DevelopmentPersonal

Why does a fasting timer need an account?

I want a fasting timer that starts instantly, keeps useful history, shows approximate metabolic stages, and leaves every bit of data in my hands.

I have been fasting on and off for years. I have done intermittent fasting, written about how long a fast needs to be, and once fasted for five days mostly to see what would happen.

The software requirement is not complicated.

I want to tap Start Fast, see how long I have been fasting, and tap End Fast when I eat again. There is no pause button, because that is not how fasting works.

Somehow, many fasting apps turn this into an account, a subscription, coaching, recipes, challenges, a water tracker, an AI food scanner, and a stream of promises about weight loss and metabolic health.

I don’t want a wellness platform. I want a good timer.

The app I want

The first screen should contain one large number: the time since the fast started. Underneath it, I want my target, the current approximate metabolic stage, the next milestone, and one clear button to end the fast.

Reaching a 16-hour target should not stop anything. A target is a marker. The fast continues until I actually end it.

The app should also survive the completely normal things a timer app has to survive: being closed, a phone restart, flying into another timezone, daylight-saving changes, and forgetting to start it until an hour after my last meal. Correcting the start time makes sense. Pausing does not.

Metabolic stages, without fake precision

I do want to see metabolic stages. They make a long fast easier to understand and give the elapsed time some context.

What I don’t want is an app claiming it knows the exact minute my body entered ketosis or started autophagy. A phone cannot measure that from a timer. Biology also does not run on identical schedules for everyone.

The stages will therefore be presented as broad educational time ranges: fed state, post-absorptive phase, increasing glycogen use, increasing fat use, increasing ketone production, and extended fasting. Every stage will clearly say that it is an estimate, not a personal measurement or medical advice.

Useful context, no fake dashboard science.

My data should be mine

Every fast is just a small record: a start time, an optional end time, and a target. There is no technical reason that record needs to live in a startup’s database.

The first version stores its history locally on the device. When iCloud is available, it can sync through the user’s private CloudKit database—the developer still cannot access it. There is no account, advertising, analytics SDK, or custom backend. The entire history is exportable as documented JSON and ordinary CSV. It can be imported again, edited, or deleted.
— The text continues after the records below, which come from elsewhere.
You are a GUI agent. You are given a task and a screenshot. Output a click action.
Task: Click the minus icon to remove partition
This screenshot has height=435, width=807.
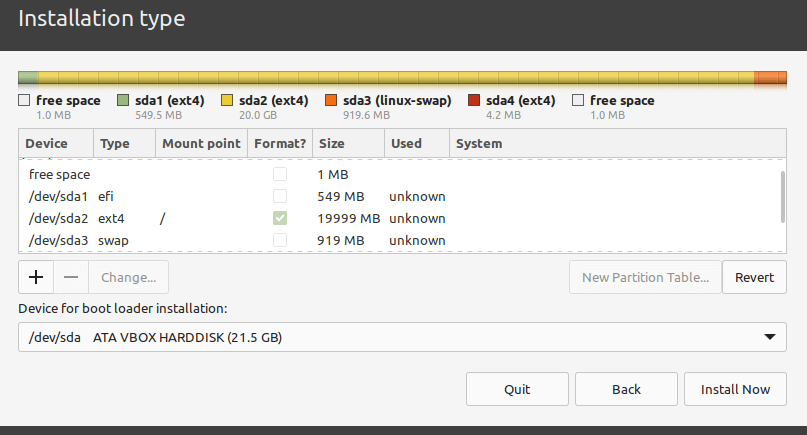(71, 277)
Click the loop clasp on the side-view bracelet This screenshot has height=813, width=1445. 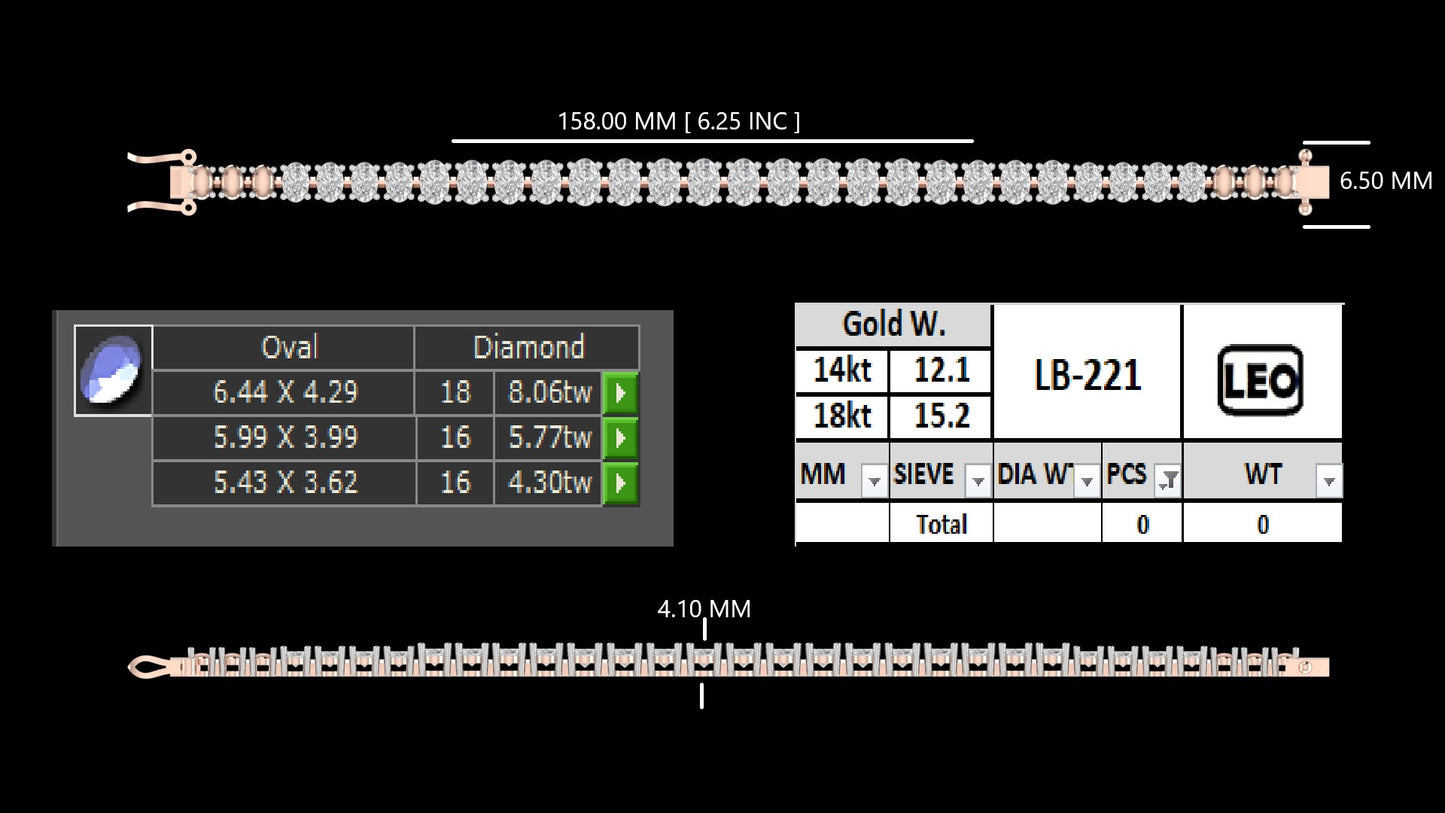tap(150, 667)
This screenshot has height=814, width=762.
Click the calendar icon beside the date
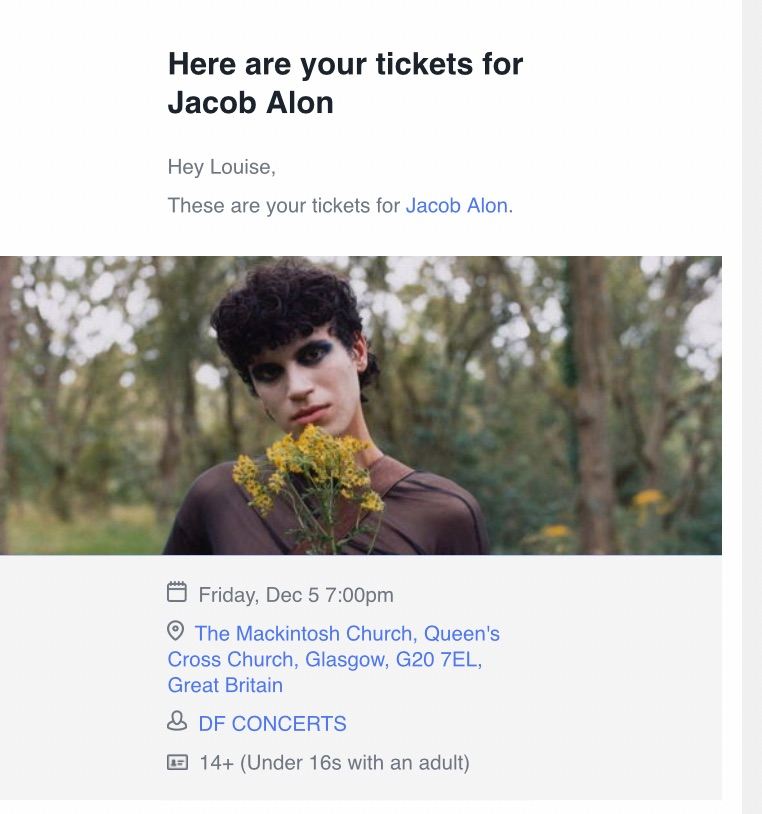(177, 593)
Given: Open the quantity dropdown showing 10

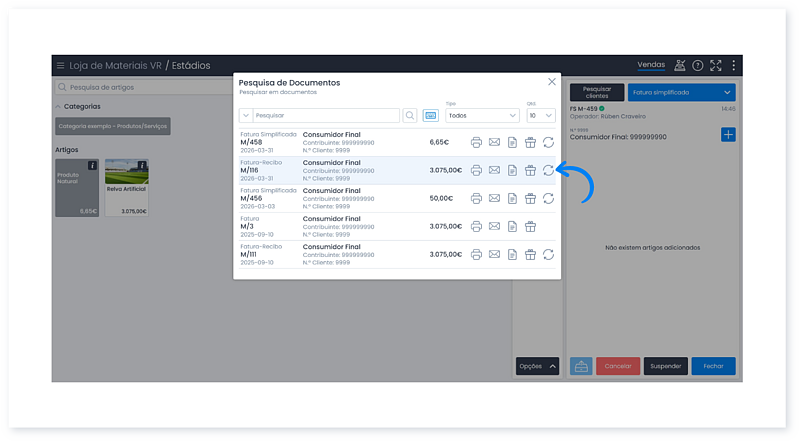Looking at the screenshot, I should pyautogui.click(x=540, y=116).
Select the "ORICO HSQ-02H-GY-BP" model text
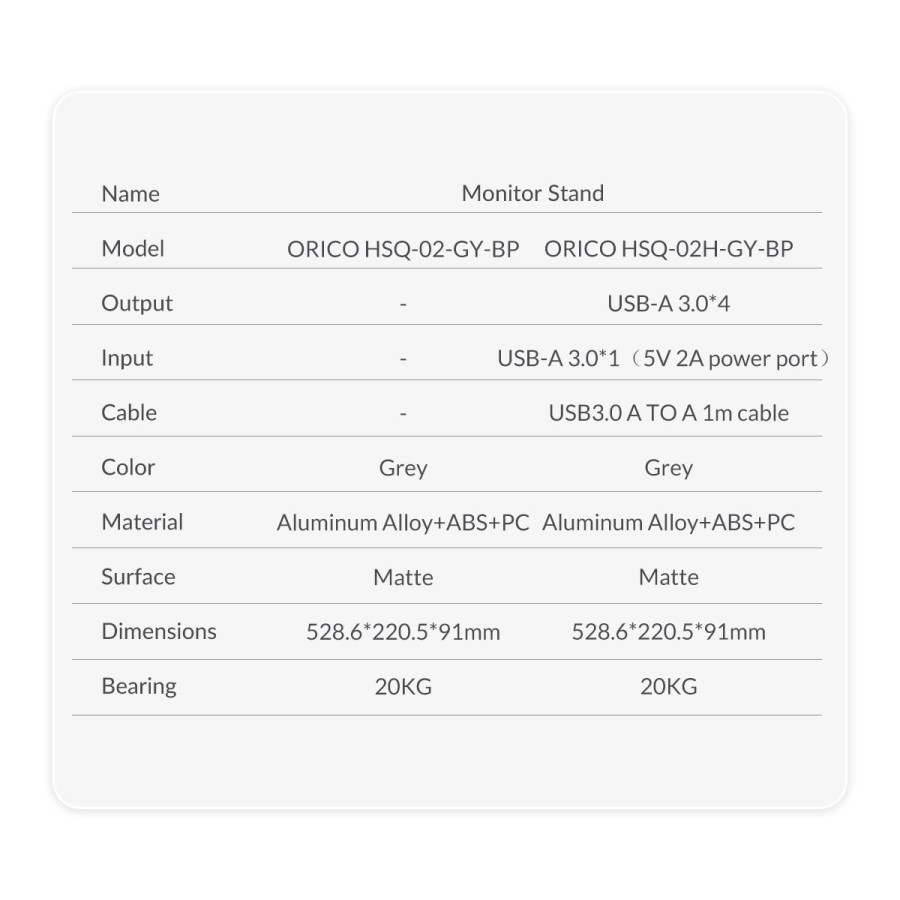Viewport: 900px width, 900px height. pos(668,249)
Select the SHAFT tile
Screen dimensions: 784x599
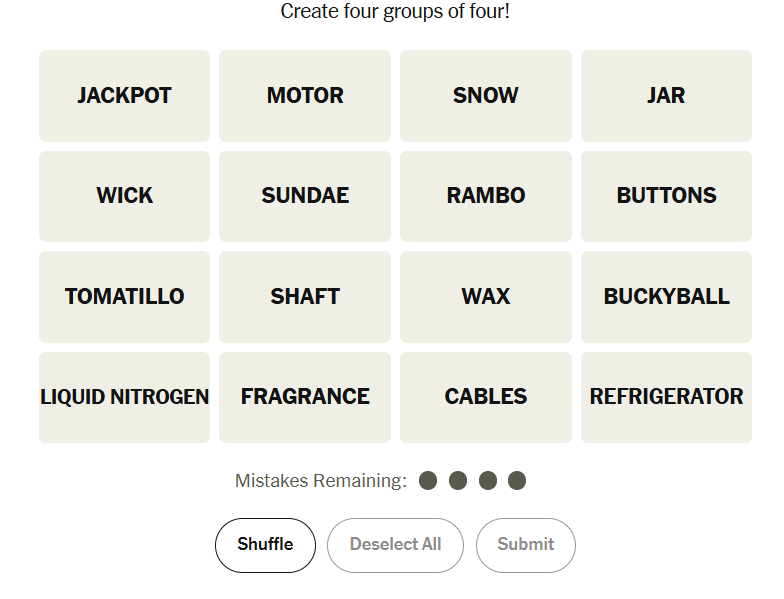coord(305,296)
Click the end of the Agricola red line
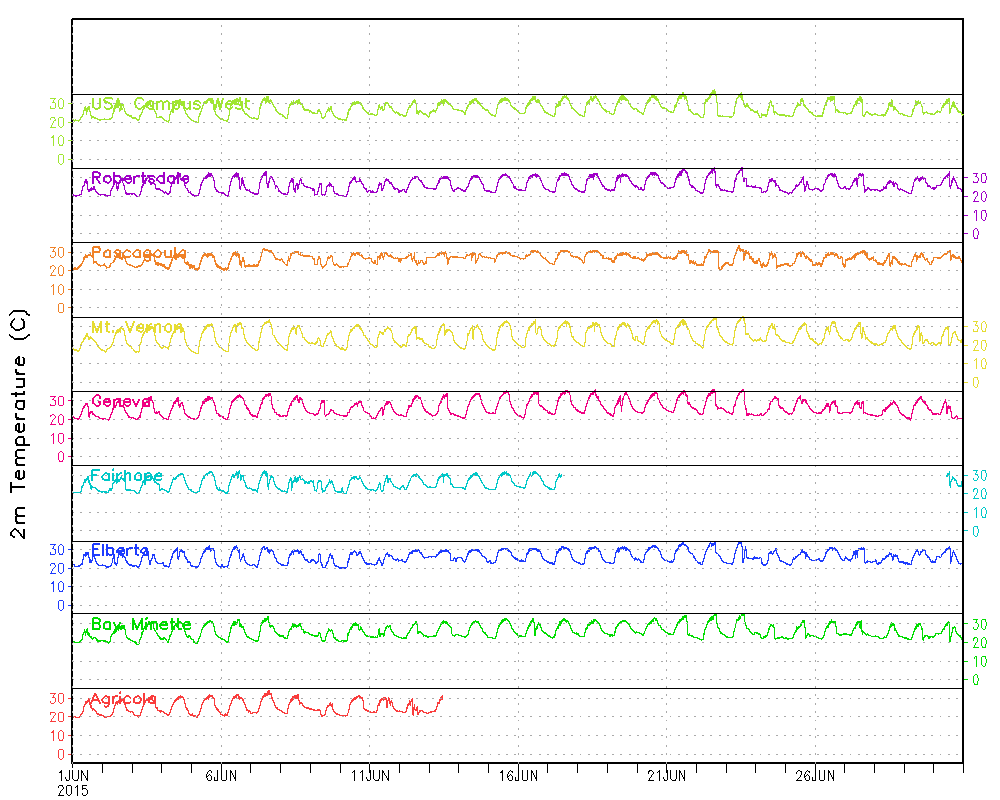 (441, 697)
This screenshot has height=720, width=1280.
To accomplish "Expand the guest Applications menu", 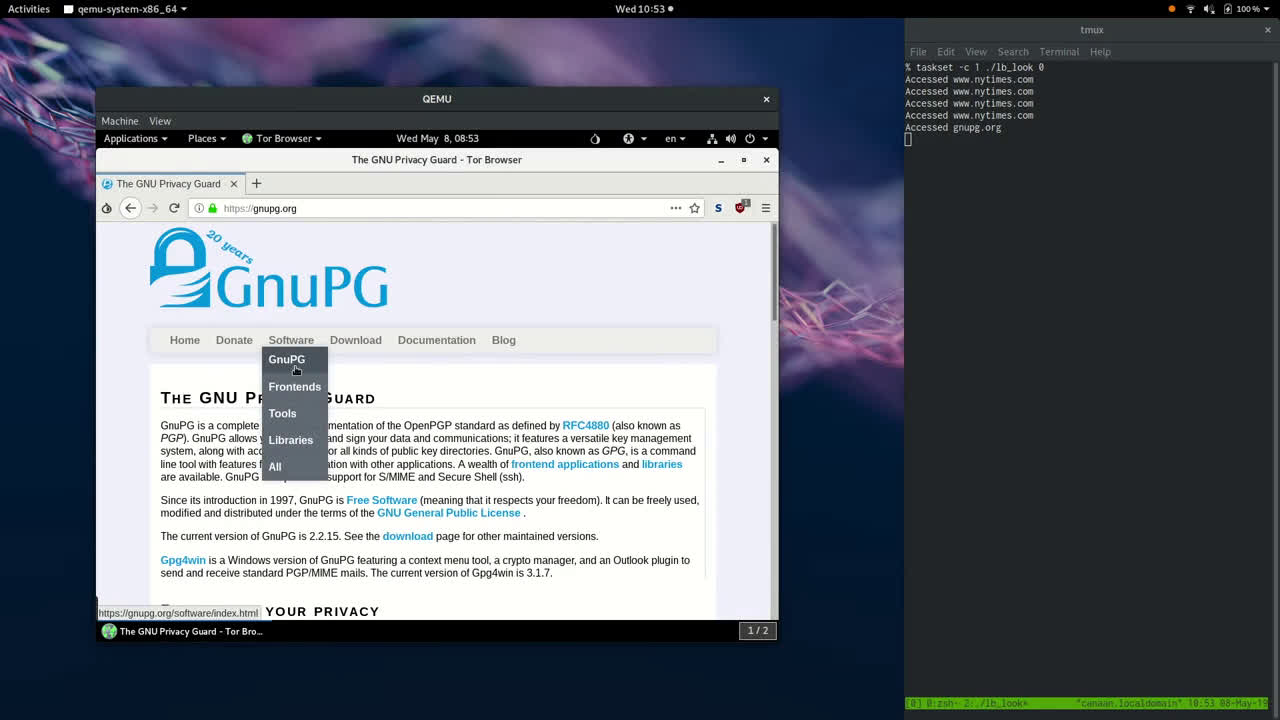I will pyautogui.click(x=135, y=139).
That is what “your data is yours” should mean in practice—not merely a sentence in a privacy policy.

The market already exists

I checked the current fasting apps before getting too attached to the idea.

Zero, Fastic, and BodyFast have become broad weight-loss and coaching products. Easy Fast is much closer to my idea: private, account-free, and built by a solo developer who fasts.

So “a private fasting timer” is not a unique pitch. That is fine. I am not trying to invent fasting. My version can be smaller and more opinionated: no subscription, no locked history, open export, no tracking, and no feature whose real purpose is to increase engagement.

Native where it matters

The app is written in SwiftUI and uses SwiftData for local history and private iCloud synchronization. A Live Activity keeps the fast visible on the Lock Screen and Dynamic Island. Home Screen widgets show elapsed time and the current stage without opening the app. A local notification can mark the selected target.

None of that needs a developer-operated server. The timer only needs to store when the fast started and derive the elapsed duration from the current time.

After rebuilding my currency app because Apple considered it too minimal, I also know that submitting a bare timer would be asking for another Guideline 4.2 rejection. History, editing, useful summaries, export and import, widgets, Live Activities, and accessibility make this a complete native utility without padding it with unrelated content.

It now has a name: Vasten: Fasting Timer. It is exactly the kind of small, specific tool I want to use myself—which is usually a good reason to build something.

The local-first promise is written down in the app’s privacy policy, too.